Main idea of this algorithm is when site i wants to execute CS, it sends a request message to every other site. If site i does not receive the token within a timeout, it sends “Tokenlost?” message to every other site. Then it waits of another timeout period to receive reply for this message from other sites. From the information collected from the replies, it finds out the site j which executed CS most recently and requests it to generate a new token. When site j receives this request to generate a new token, it generates a new token if necessary and sends it to the site k to which it had sent the original token most recently. If site i does not receive the token within another timeout period (this may be repeated failure of sites and/or loss of messages), then it sends “Tokenlost?” massage to every other site again and initiates the process of the generation of new token all over again. The determination of the site which executed the CS most recently is done by keeping a count of the total number of times the CS has been executed by all the sites and passing that information along with the token and also records the site id to which it had most recently sent the token.
Suppose in this algorithm, when a site i detects the loss of the token, it sends “token_lost?” message to every other site and collects reply from them. From the reply messages site i comes to know that site j had executed CS most recently. Then site i informs site j to generate a new token. When site j receives this request, it generates a new token and sends it to the site k to which it had sent the original token most recently. Finally site k sends the new token to site i. In this algorithm if site k fails again the token generation process is repeated after a predefined timeout period.

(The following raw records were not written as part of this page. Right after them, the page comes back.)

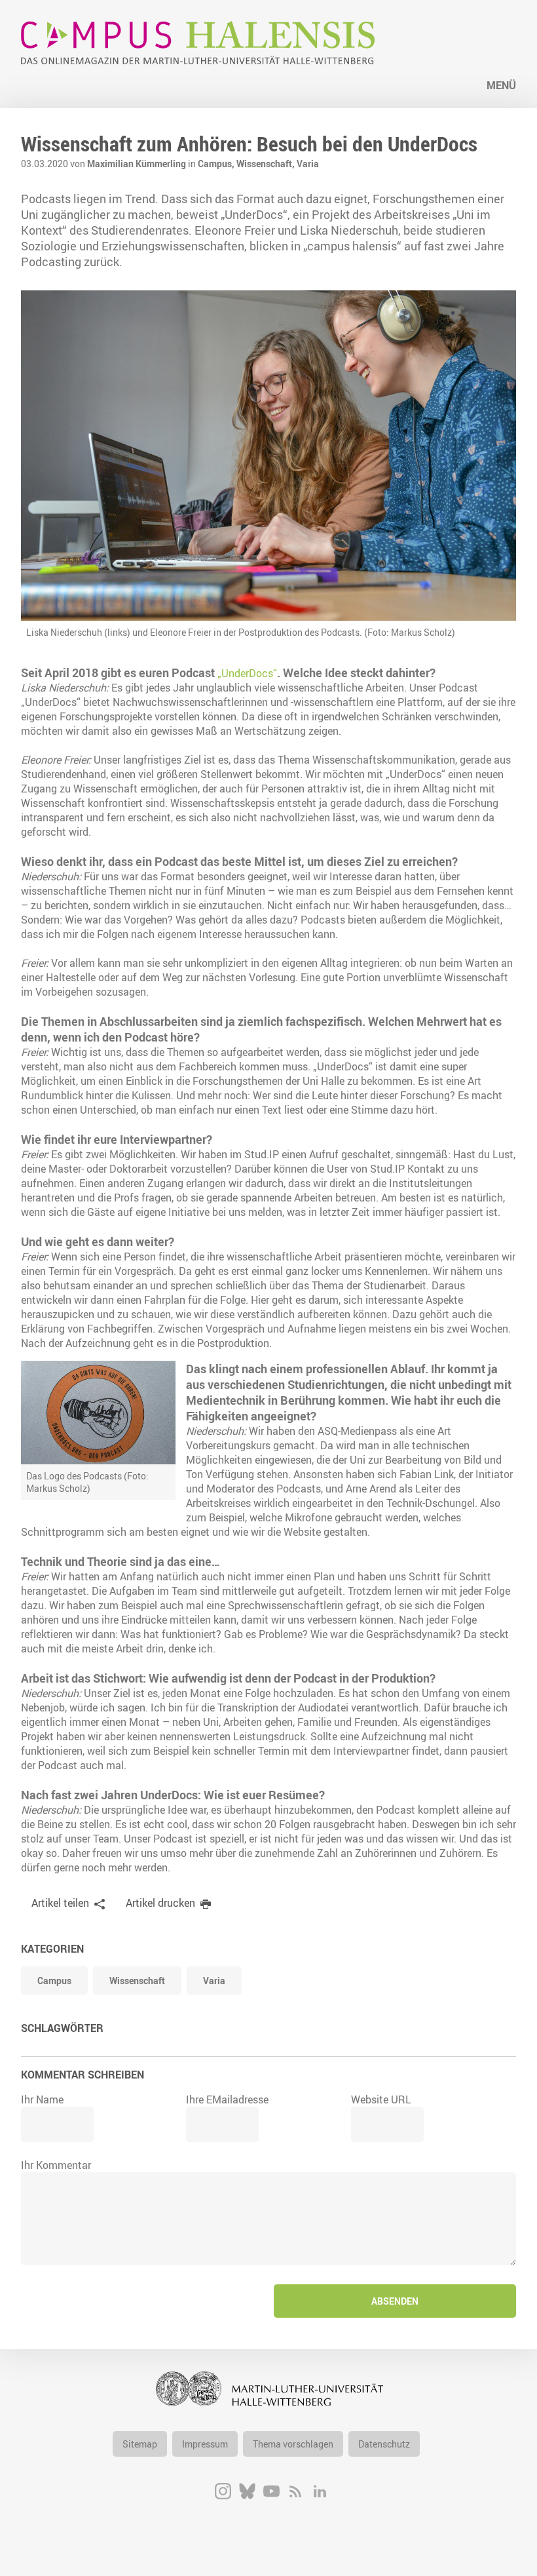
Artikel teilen (60, 1903)
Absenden (394, 2301)
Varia (308, 163)
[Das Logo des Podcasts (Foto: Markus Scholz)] (98, 1412)
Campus (54, 1980)
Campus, (217, 163)
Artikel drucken (160, 1903)
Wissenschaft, (266, 163)
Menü (501, 85)
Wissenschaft (137, 1980)
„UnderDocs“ (247, 673)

But the major drawback of this algorithm if site k fails, site i will not get the token until site k is repaired.
Figure describes the problem of this algorithm. Here where site k failed, after executing the CS and site i is interested for execute CS. After a timeout period site i will send “token-lost?” message to all other sites and corresponding to this request all other non-failure sites will send local token-copy information. Using this information site i knows that site j had executed CS most recently. Finally site i inform site j to generate a token. When site j receives this request, it generates a new token and sends it to site k which it had ent the original token most recently, but site k is failed. So, token generation process is not completed until site k comes up.

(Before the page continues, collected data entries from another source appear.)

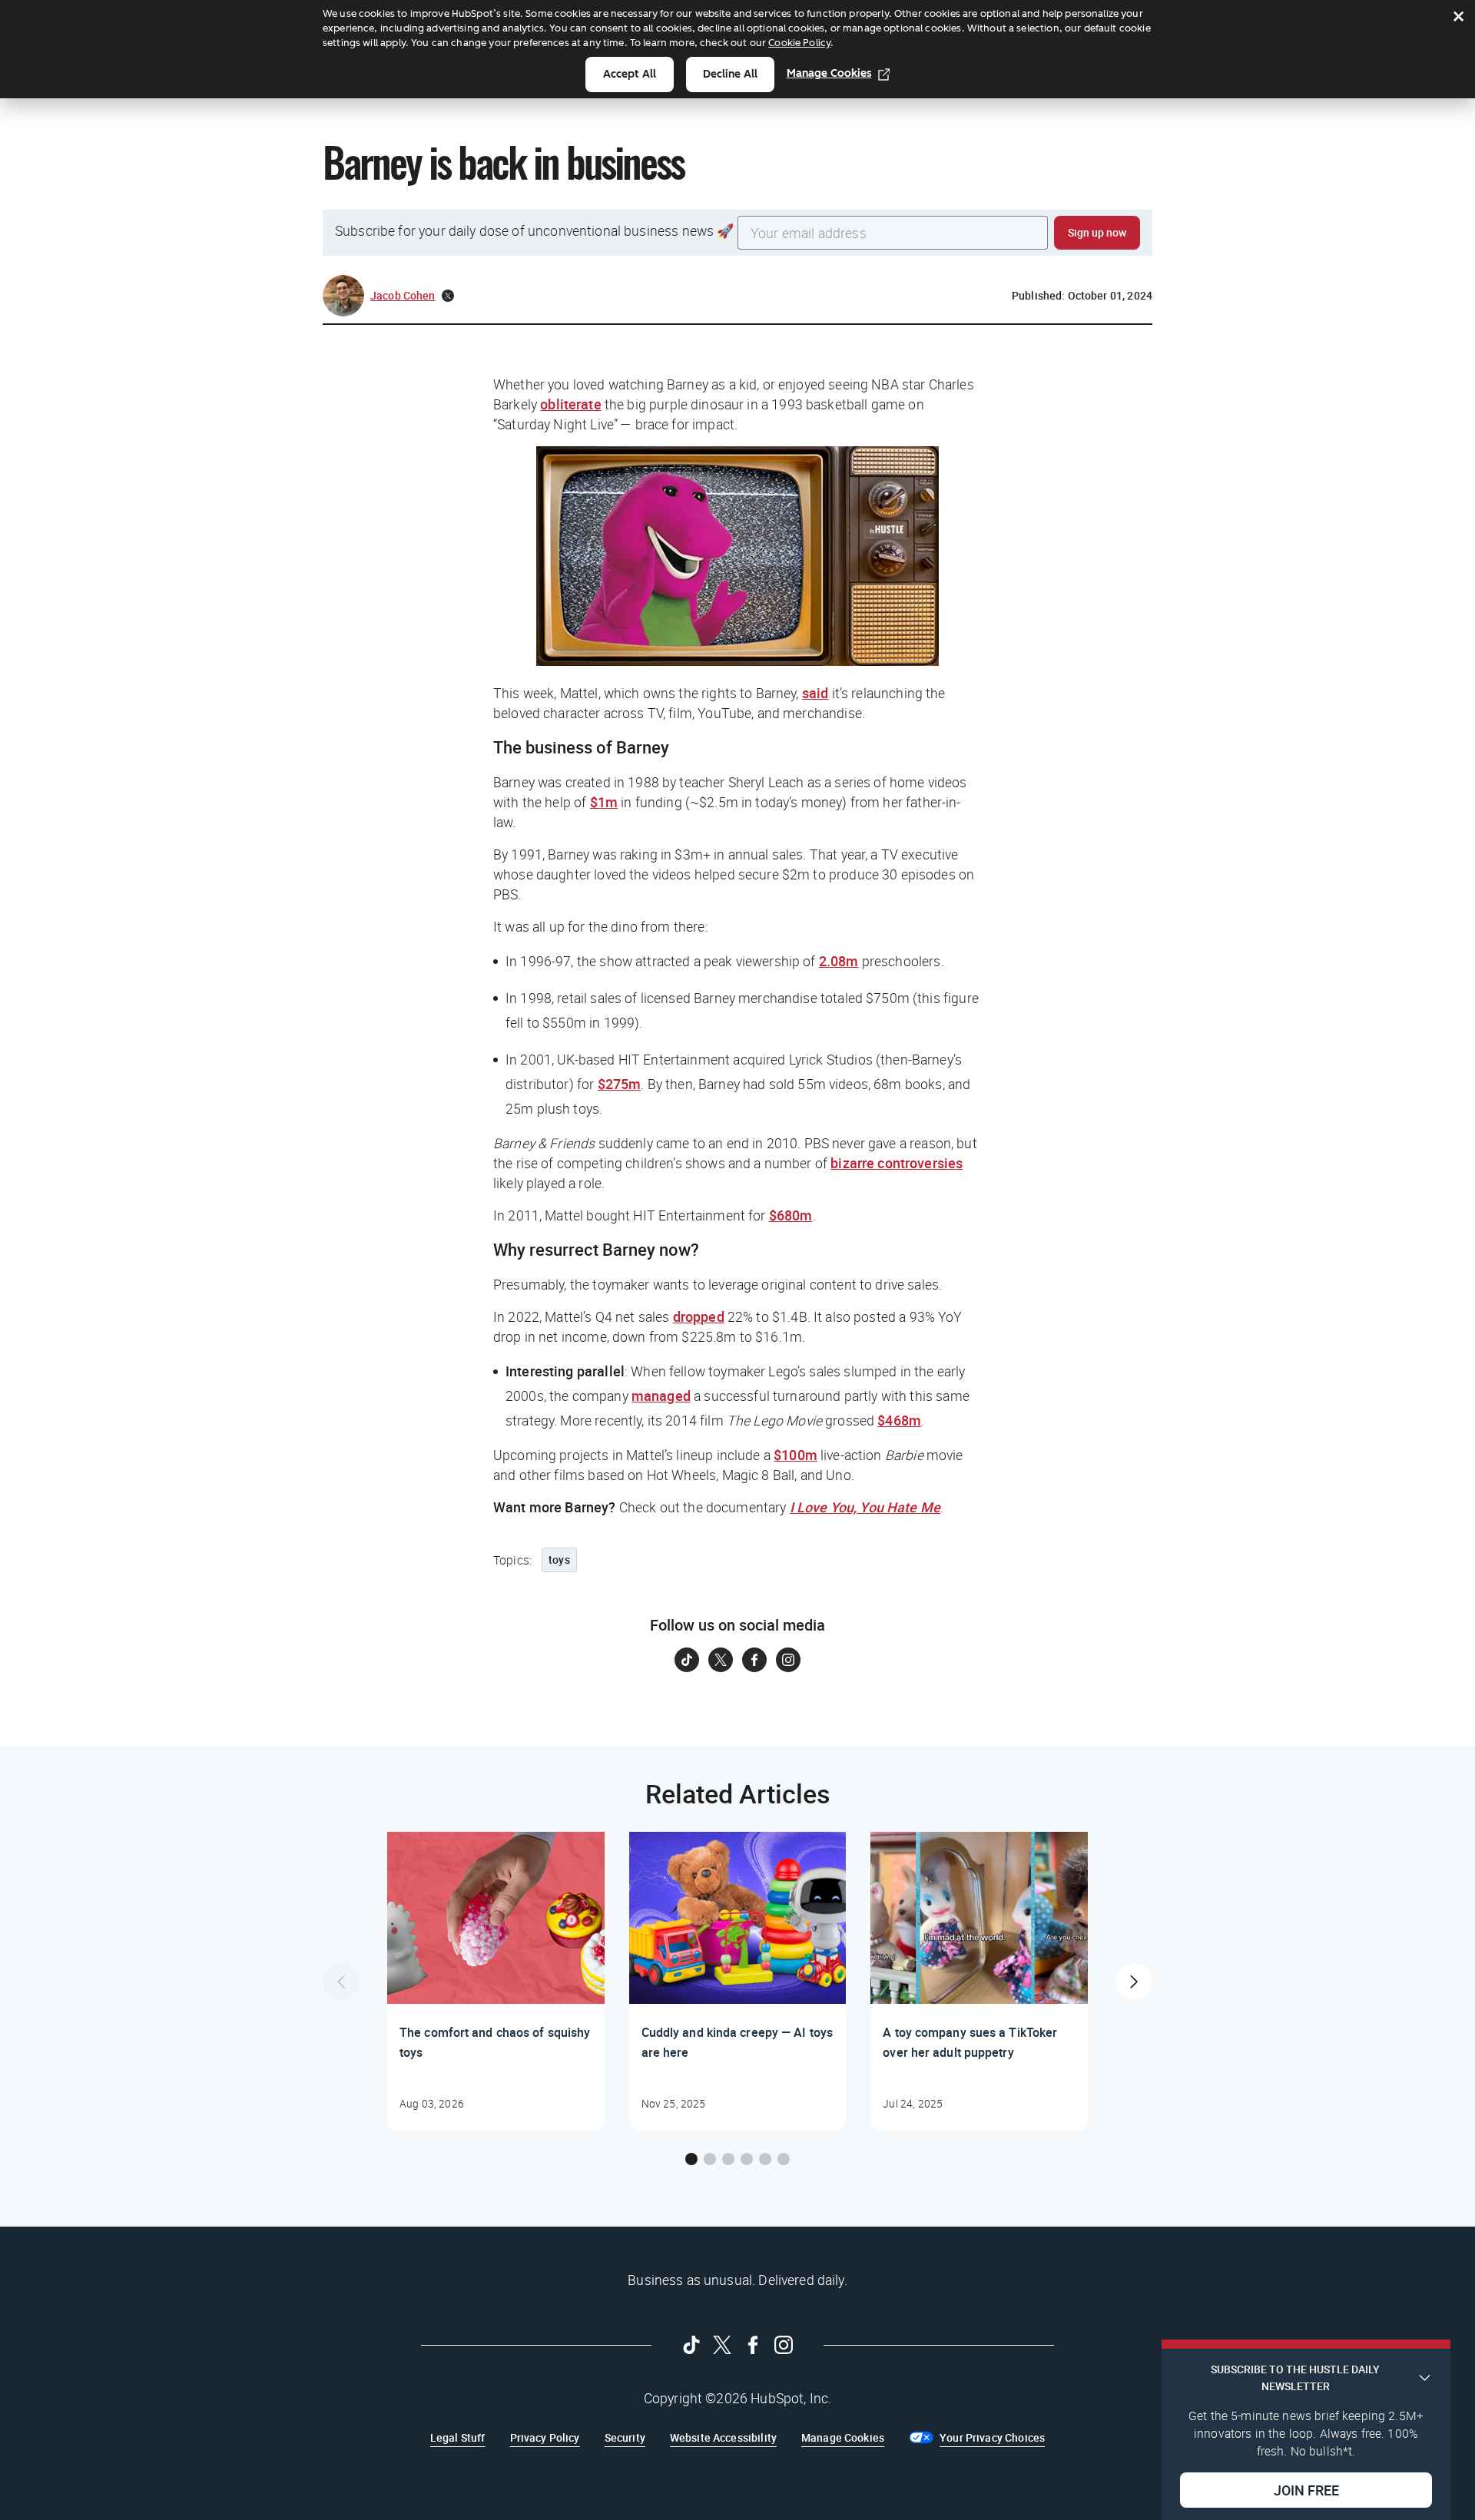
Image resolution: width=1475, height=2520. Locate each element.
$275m (619, 1084)
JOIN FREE (1306, 2490)
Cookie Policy (799, 42)
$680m (791, 1215)
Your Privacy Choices (992, 2437)
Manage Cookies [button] (842, 2437)
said (815, 693)
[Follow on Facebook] (754, 1659)
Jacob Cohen (403, 295)
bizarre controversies (896, 1163)
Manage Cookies (829, 73)
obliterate (571, 404)
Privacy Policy (545, 2437)
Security (625, 2437)
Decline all (730, 74)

In their algorithm an underlying dynamic logical structure is used on the communication network. Requesting processes are logically arranged, by their requests, as a rooted tree. As a request from node i travels along the path from node i to the root node, node i becomes the new parent of each node on the path, except for itself. Thus, node i becomes the new root node of the tree. Neither the nodes nor the token needs to maintain a queue of pending requests. This queue is implicitly maintained by the state of each node in the system. Each node keeps two integer variables, LAST and NEXT. The former indicates the last node from which a request was received and the neighbor node in the path to the root to which this node will send a request message the next time it wants to enter its critical section. NEXT indicates the node to which the token will be granted after this node leaves its critical section.

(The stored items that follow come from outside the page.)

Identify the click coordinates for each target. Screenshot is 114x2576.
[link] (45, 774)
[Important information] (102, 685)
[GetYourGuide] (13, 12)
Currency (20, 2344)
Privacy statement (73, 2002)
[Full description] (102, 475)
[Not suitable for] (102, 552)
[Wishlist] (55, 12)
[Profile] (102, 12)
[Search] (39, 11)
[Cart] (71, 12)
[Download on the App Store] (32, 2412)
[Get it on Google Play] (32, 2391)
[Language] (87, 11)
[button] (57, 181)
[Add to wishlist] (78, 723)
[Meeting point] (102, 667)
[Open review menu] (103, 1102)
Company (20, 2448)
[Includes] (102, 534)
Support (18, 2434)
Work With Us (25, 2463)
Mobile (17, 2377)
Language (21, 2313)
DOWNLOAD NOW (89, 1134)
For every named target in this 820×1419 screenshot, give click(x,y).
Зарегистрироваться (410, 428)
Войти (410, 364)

When a node i want to enter its critical section (CS) and LASTi<> i (node i is not holding the token), it sends a request to node LASTi, it sets LASTi: =i, and waits for the token to arrive. If it has the token or the token arrives, it enters its CS directly.
When the request from node i arrives at a non-privileged node j in the path to the token holder node (the privileged node), node j forwards the request from i to node LASTj. Node j sets LASTj: =i. When the request from node i arrives at the privileged node, say node k, and k is the root node of the tree (LASTk:=k) and it is in its critical section, then node k sets NEXTk:=i and LASTk:=i. If k is the root node and is holding an idle token, then it sends the token to node i and sets LASTk:=i. In the case that node k is not the root node, it forwards the request from node i to node LASTk . The latter happens when node k received a request from another node prior to the request from node i and thus it became part of the path form node i to the root node. When a privileged node k holding the token leaves the critical section, it sends the token to node NEXTk and sets NEXTk:=0. If there were no pending requests (NEXTk:=0), the node keeps the idle token.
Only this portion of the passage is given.